Deduplicate clip/dub media scaffolding into shared mediafile module#137
Merged
Conversation
The dub command (#135) copied clip_exec's local-media validation, ffmpeg discovery/invocation, ffmpeg-failure mapping, and diarized-transcript resolution near-verbatim, and speak_exec's sandbox guard. Hoist the shared scaffolding so the two commands can't drift apart: - aai_cli/mediafile.py: validate_local_media, require_ffmpeg, run_ffmpeg, ffmpeg_failure, resolve_diarized_transcript, used by both clip_exec and dub_exec (parameterized by command/purpose strings). - tts/session.require_available(command): one sandbox guard for speak and dub (speak's message now also names streaming TTS as the reason). - dub_exec: resolve the API key once per run instead of twice (config.resolve_api_key hits keyring IPC each call), pass the already-computed transcript id into _utterances_of, fold the single-use `starts` generator into the zip comprehension, and return assemble_timeline's bytearray directly instead of copying the whole dubbed track into bytes (write_wav accepts any buffer). Tests: ffmpeg fakes now patch mediafile.run_ffmpeg; the duplicated plain() ANSI-stripper in _dub_helpers imports from _clip_helpers; new dub status-message test; suggestion asserts pin the per-command parameterization of the shared helpers. https://claude.ai/code/session_018TuAQTvp9PVy5EdhsDWo2h
All confirmed findings from the dub (#135) code review: - Self-overwrite guard now also catches the same file under another spelling (samefile when --out exists): on case-insensitive filesystems (macOS APFS) `--out TALK.MP4` against talk.mp4 passed the path comparison and ffmpeg corrupted the input. - Fresh transcriptions auto-detect the source language (dub input is typically not English, which is the API default); a new --source-lang flag pins it instead. - --out viability is validated before the billed pipeline: existing directory, missing parent directory, and missing file extension (ffmpeg picks the container from it) now fail upfront, and a language that slugs to nothing (e.g. 中文) asks for an explicit --out instead of colliding every such dub onto "<stem>.dub..<ext>". - --voice is parsed before any billed work, and SPEAKER=VOICE pins for speakers absent from the diarized transcript warn instead of being dropped silently (mirrors assembly speak). - A --transcript-id that is queued/processing/errored is rejected with the real reason (shared resolve_diarized_transcript, so clip gets the same fix) instead of a misleading "no utterances" error. - Translations truncated at max_tokens (finish_reason length/max_tokens) raise instead of dubbing speech that stops mid-sentence. - The success line escapes user-controlled --lang/--voice text (an embedded "[/]" crashed with MarkupError after the dub succeeded). - URLs are rejected with the URL echoed intact (Path() collapsed "s3://…" to "s3:/…") and a download hint. - ffmpeg output paths starting with "-" are passed as "./-…" so they can't be parsed as ffmpeg options (clip's cut destinations too). https://claude.ai/code/session_018TuAQTvp9PVy5EdhsDWo2h
…mediafile refactor Reconciles the shared-scaffolding refactor with three upstream changes: the language-native voice rotation (#136), the dub --video flag and the new caption command (#139), and the exec-module splits (#138). - run_dub keeps upstream's YouTube-download branch and _dub_and_emit split, with this branch's early validation (--voice parse, URL echo, out-path checks) threaded through; the parsed --voice pair rides in a frozen _VoicePlan. - caption_exec now uses the shared mediafile helpers too (it had copied the same scaffolding), which also gives caption the upfront out-path validation, the samefile self-overwrite guard, the transcript status check, and the './-' ffmpeg path hardening. - mediafile grows the caption-shaped pieces: validate_out (hoisted from dub_exec), a general resolve_transcript (diarized variant delegates), a kind= parameter for validate_local_media, and a suggestion override for ffmpeg_failure. - test_dub_pipeline's YouTube-source tests move to test_dub_sources.py to stay under the 500-line file gate. https://claude.ai/code/session_018TuAQTvp9PVy5EdhsDWo2h
Keeps mediafile.require_ffmpeg in run_dub's download branch, ports the --download-sections fixture/tests into tests/test_dub_sources.py (where the YouTube-source dub tests moved), and regenerates the run-group help snapshot. https://claude.ai/code/session_018TuAQTvp9PVy5EdhsDWo2h
This file contains hidden or bidirectional Unicode text that may be interpreted or compiled differently than what appears below. To review, open the file in an editor that reveals hidden Unicode characters.

* _GIVEN INFORMATION_:
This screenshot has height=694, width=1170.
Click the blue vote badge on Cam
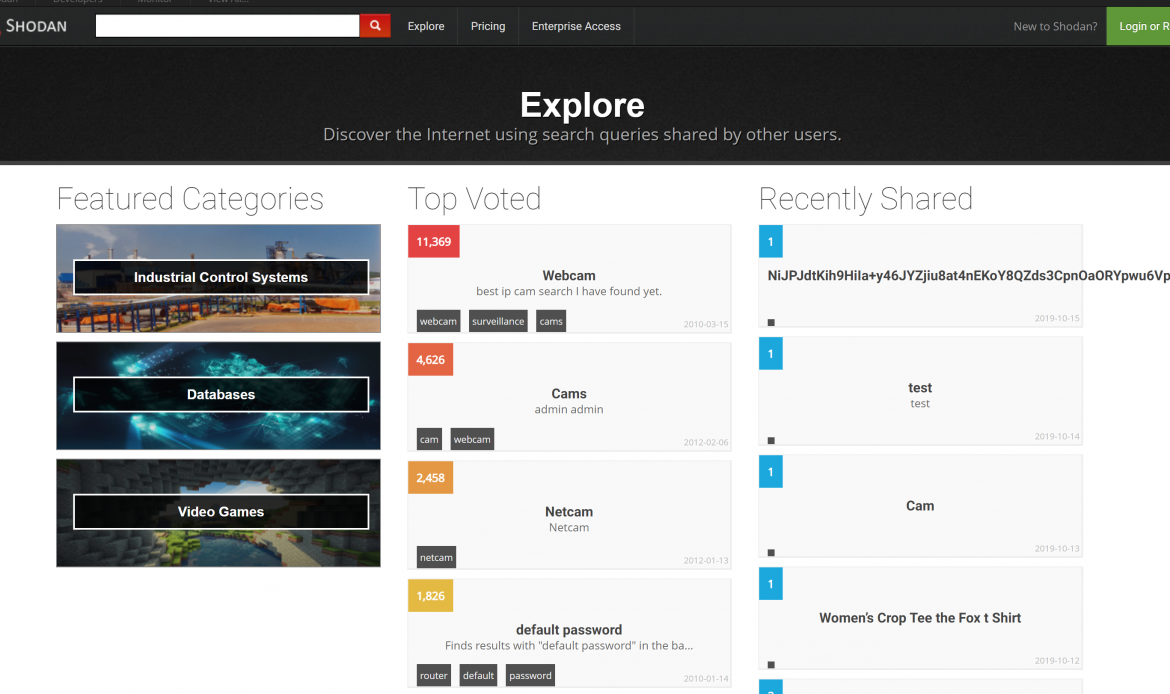[770, 472]
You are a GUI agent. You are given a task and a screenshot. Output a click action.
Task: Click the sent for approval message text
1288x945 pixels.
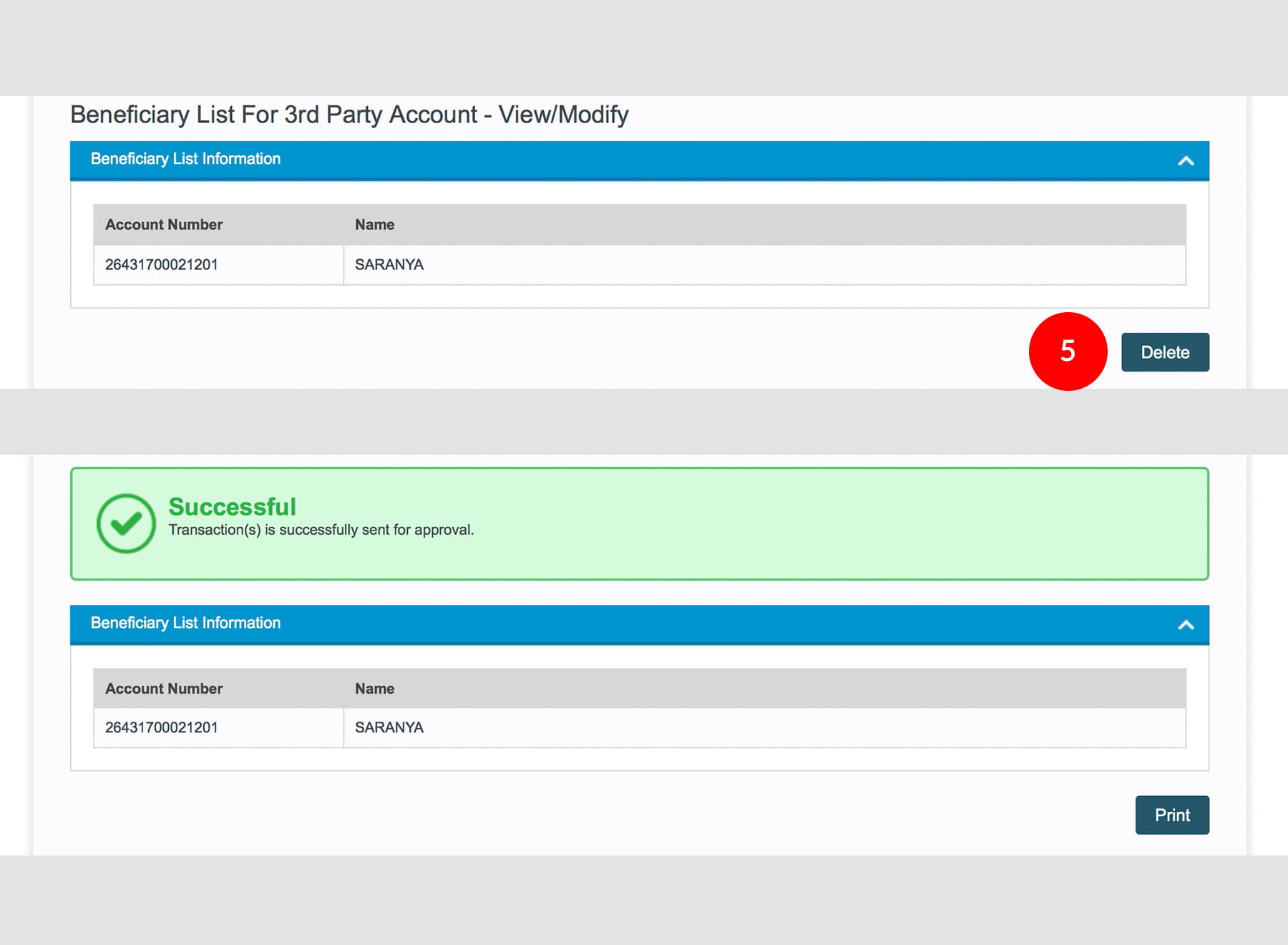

* _STUDY QUESTIONS_:
A) In the pull request on the shared mediafile module, why are the YouTube-source tests moved from test_dub_pipeline to test_dub_sources.py?
B) List the upstream changes that the pull request on the shared mediafile module reconciles with its shared-scaffolding refactor, giving the number attached to each.
C) Pick up the pull request on the shared mediafile module after its final line and write what comes next.

* _ANSWERS TO THIS EXERCISE_:
A) To stay under the 500-line file gate.

B)
- The language-native voice rotation (#136)
- The dub --video flag and the new caption command (#139)
- The exec-module splits (#138)

C)
Learn more about bidirectional Unicode characters
Sign up for free
to join this conversation on GitHub.
Already have an account?
Sign in to comment
Add this suggestion to a batch that can be applied as a single commit.This suggestion is invalid because no changes were made to the code.Suggestions cannot be applied while the pull request is closed.Suggestions cannot be applied while viewing a subset of changes.Only one suggestion per line can be applied in a batch.Add this suggestion to a batch that can be applied as a single commit.Applying suggestions on deleted lines is not supported.You must change the existing code in this line in order to create a valid suggestion.Outdated suggestions cannot be applied.This suggestion has been applied or marked resolved.Suggestions cannot be applied from pending reviews.Suggestions cannot be applied on multi-line comments.Suggestions cannot be applied while the pull request is queued to merge.Suggestion cannot be applied right now. Please check back later.
The dub command (#135) copied clip_exec's local-media validation, ffmpeg discovery/invocation, ffmpeg-failure mapping, and diarized-transcript resolution near-verbatim, and speak_exec's sandbox guard — and the new caption command (#139) shipped a third copy of the same scaffolding. This PR hoists it all into one shared module and fixes the correctness bugs a review of #135 surfaced.
Deduplication (
aai_cli/mediafile.py)validate_local_media,validate_out,require_ffmpeg,run_ffmpeg,ffmpeg_failure,path_arg, andresolve_transcript/resolve_diarized_transcript, used byclip_exec,dub_exec, andcaption_exec(parameterized by command/purpose strings).tts/session.require_available(command): one sandbox guard for speak and dub.assemble_timelinereturns its bytearray instead of copying the whole dubbed track.Bug fixes (all commands sharing the helpers get them)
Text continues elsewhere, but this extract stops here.